_Aim_
Can you format all the records below as a Markdown table with the columns "No." and "Entry", one row per line and blank lines left out?

** BEGIN **

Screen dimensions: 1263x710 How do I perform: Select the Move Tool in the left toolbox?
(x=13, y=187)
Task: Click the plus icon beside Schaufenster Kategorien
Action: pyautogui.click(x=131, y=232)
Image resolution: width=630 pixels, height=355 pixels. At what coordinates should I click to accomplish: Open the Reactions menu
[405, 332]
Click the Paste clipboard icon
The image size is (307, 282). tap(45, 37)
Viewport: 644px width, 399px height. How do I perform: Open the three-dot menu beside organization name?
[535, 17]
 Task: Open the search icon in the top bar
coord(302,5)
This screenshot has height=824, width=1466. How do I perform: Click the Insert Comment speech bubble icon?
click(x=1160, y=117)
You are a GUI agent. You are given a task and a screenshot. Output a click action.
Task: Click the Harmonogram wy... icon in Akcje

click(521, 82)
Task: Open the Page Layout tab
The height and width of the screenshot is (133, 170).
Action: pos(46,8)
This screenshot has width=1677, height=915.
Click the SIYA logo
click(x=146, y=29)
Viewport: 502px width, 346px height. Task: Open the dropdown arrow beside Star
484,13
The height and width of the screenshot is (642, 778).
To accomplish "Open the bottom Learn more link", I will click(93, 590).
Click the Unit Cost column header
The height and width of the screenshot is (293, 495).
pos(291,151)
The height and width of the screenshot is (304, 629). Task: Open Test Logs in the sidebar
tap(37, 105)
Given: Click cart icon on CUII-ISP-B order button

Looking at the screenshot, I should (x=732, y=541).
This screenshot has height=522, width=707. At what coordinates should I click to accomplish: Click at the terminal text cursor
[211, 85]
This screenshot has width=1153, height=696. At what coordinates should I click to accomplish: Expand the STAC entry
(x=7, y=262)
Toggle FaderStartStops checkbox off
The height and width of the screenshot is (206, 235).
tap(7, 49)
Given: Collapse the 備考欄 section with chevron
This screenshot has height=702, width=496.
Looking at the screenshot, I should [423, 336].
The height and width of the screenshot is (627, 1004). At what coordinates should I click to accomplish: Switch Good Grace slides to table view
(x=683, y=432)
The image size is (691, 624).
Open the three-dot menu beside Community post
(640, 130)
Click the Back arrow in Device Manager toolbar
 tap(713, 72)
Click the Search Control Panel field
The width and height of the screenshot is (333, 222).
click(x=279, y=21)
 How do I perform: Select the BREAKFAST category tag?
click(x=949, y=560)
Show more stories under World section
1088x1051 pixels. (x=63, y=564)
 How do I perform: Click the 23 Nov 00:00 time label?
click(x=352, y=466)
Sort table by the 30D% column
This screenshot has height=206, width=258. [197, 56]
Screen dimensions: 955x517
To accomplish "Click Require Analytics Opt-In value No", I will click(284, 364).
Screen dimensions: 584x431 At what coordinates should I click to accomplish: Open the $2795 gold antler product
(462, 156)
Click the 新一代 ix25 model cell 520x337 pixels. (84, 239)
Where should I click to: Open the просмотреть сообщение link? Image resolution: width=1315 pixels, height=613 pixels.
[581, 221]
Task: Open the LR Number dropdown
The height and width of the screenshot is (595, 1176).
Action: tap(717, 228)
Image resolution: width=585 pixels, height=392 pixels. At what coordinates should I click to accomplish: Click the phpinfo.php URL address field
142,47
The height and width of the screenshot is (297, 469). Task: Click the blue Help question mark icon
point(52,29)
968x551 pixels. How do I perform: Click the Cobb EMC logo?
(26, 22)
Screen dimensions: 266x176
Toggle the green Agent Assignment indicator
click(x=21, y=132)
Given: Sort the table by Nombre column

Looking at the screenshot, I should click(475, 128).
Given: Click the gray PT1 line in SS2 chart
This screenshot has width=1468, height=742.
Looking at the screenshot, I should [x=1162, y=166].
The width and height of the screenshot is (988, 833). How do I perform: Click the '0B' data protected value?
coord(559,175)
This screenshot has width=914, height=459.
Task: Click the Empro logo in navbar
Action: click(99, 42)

** END **

_Solution to the exercise_
| No. | Entry |
|---|---|
| 1 | Screen dimensions: 1263x710 How do I perform: Select the Move Tool in the left toolbox? |
| 2 | (x=13, y=187) |
| 3 | Task: Click the plus icon beside Schaufenster Kategorien |
| 4 | Action: pyautogui.click(x=131, y=232) |
| 5 | Image resolution: width=630 pixels, height=355 pixels. At what coordinates should I click to accomplish: Open the Reactions menu |
| 6 | [405, 332] |
| 7 | Click the Paste clipboard icon |
| 8 | The image size is (307, 282). tap(45, 37) |
| 9 | Viewport: 644px width, 399px height. How do I perform: Open the three-dot menu beside organization name? |
| 10 | [535, 17] |
| 11 |  Task: Open the search icon in the top bar |
| 12 | coord(302,5) |
| 13 | This screenshot has height=824, width=1466. How do I perform: Click the Insert Comment speech bubble icon? |
| 14 | click(x=1160, y=117) |
| 15 | You are a GUI agent. You are given a task and a screenshot. Output a click action. |
| 16 | Task: Click the Harmonogram wy... icon in Akcje |
| 17 | click(521, 82) |
| 18 | Task: Open the Page Layout tab |
| 19 | The height and width of the screenshot is (133, 170). |
| 20 | Action: pos(46,8) |
| 21 | This screenshot has width=1677, height=915. |
| 22 | Click the SIYA logo |
| 23 | click(x=146, y=29) |
| 24 | Viewport: 502px width, 346px height. Task: Open the dropdown arrow beside Star |
| 25 | 484,13 |
| 26 | The height and width of the screenshot is (642, 778). |
| 27 | To accomplish "Open the bottom Learn more link", I will click(93, 590). |
| 28 | Click the Unit Cost column header |
| 29 | The height and width of the screenshot is (293, 495). |
| 30 | pos(291,151) |
| 31 | The height and width of the screenshot is (304, 629). Task: Open Test Logs in the sidebar |
| 32 | tap(37, 105) |
| 33 | Given: Click cart icon on CUII-ISP-B order button |
| 34 | Looking at the screenshot, I should (x=732, y=541). |
| 35 | This screenshot has height=522, width=707. At what coordinates should I click to accomplish: Click at the terminal text cursor |
| 36 | [211, 85] |
| 37 | This screenshot has width=1153, height=696. At what coordinates should I click to accomplish: Expand the STAC entry |
| 38 | (x=7, y=262) |
| 39 | Toggle FaderStartStops checkbox off |
| 40 | The height and width of the screenshot is (206, 235). |
| 41 | tap(7, 49) |
| 42 | Given: Collapse the 備考欄 section with chevron |
| 43 | This screenshot has height=702, width=496. |
| 44 | Looking at the screenshot, I should [423, 336]. |
| 45 | The height and width of the screenshot is (627, 1004). At what coordinates should I click to accomplish: Switch Good Grace slides to table view |
| 46 | (x=683, y=432) |
| 47 | The image size is (691, 624). |
| 48 | Open the three-dot menu beside Community post |
| 49 | (640, 130) |
| 50 | Click the Back arrow in Device Manager toolbar |
| 51 |  tap(713, 72) |
| 52 | Click the Search Control Panel field |
| 53 | The width and height of the screenshot is (333, 222). |
| 54 | click(x=279, y=21) |
| 55 |  How do I perform: Select the BREAKFAST category tag? |
| 56 | click(x=949, y=560) |
| 57 | Show more stories under World section |
| 58 | 1088x1051 pixels. (x=63, y=564) |
| 59 |  How do I perform: Click the 23 Nov 00:00 time label? |
| 60 | click(x=352, y=466) |
| 61 | Sort table by the 30D% column |
| 62 | This screenshot has height=206, width=258. [197, 56] |
| 63 | Screen dimensions: 955x517 |
| 64 | To accomplish "Click Require Analytics Opt-In value No", I will click(284, 364). |
| 65 | Screen dimensions: 584x431 At what coordinates should I click to accomplish: Open the $2795 gold antler product |
| 66 | (462, 156) |
| 67 | Click the 新一代 ix25 model cell 520x337 pixels. (84, 239) |
| 68 | Where should I click to: Open the просмотреть сообщение link? Image resolution: width=1315 pixels, height=613 pixels. |
| 69 | [581, 221] |
| 70 | Task: Open the LR Number dropdown |
| 71 | The height and width of the screenshot is (595, 1176). |
| 72 | Action: tap(717, 228) |
| 73 | Image resolution: width=585 pixels, height=392 pixels. At what coordinates should I click to accomplish: Click the phpinfo.php URL address field |
| 74 | 142,47 |
| 75 | The height and width of the screenshot is (297, 469). Task: Click the blue Help question mark icon |
| 76 | point(52,29) |
| 77 | 968x551 pixels. How do I perform: Click the Cobb EMC logo? |
| 78 | (26, 22) |
| 79 | Screen dimensions: 266x176 |
| 80 | Toggle the green Agent Assignment indicator |
| 81 | click(x=21, y=132) |
| 82 | Given: Sort the table by Nombre column |
| 83 | Looking at the screenshot, I should click(475, 128). |
| 84 | Given: Click the gray PT1 line in SS2 chart |
| 85 | This screenshot has width=1468, height=742. |
| 86 | Looking at the screenshot, I should [x=1162, y=166]. |
| 87 | The width and height of the screenshot is (988, 833). How do I perform: Click the '0B' data protected value? |
| 88 | coord(559,175) |
| 89 | This screenshot has width=914, height=459. |
| 90 | Task: Click the Empro logo in navbar |
| 91 | Action: click(99, 42) |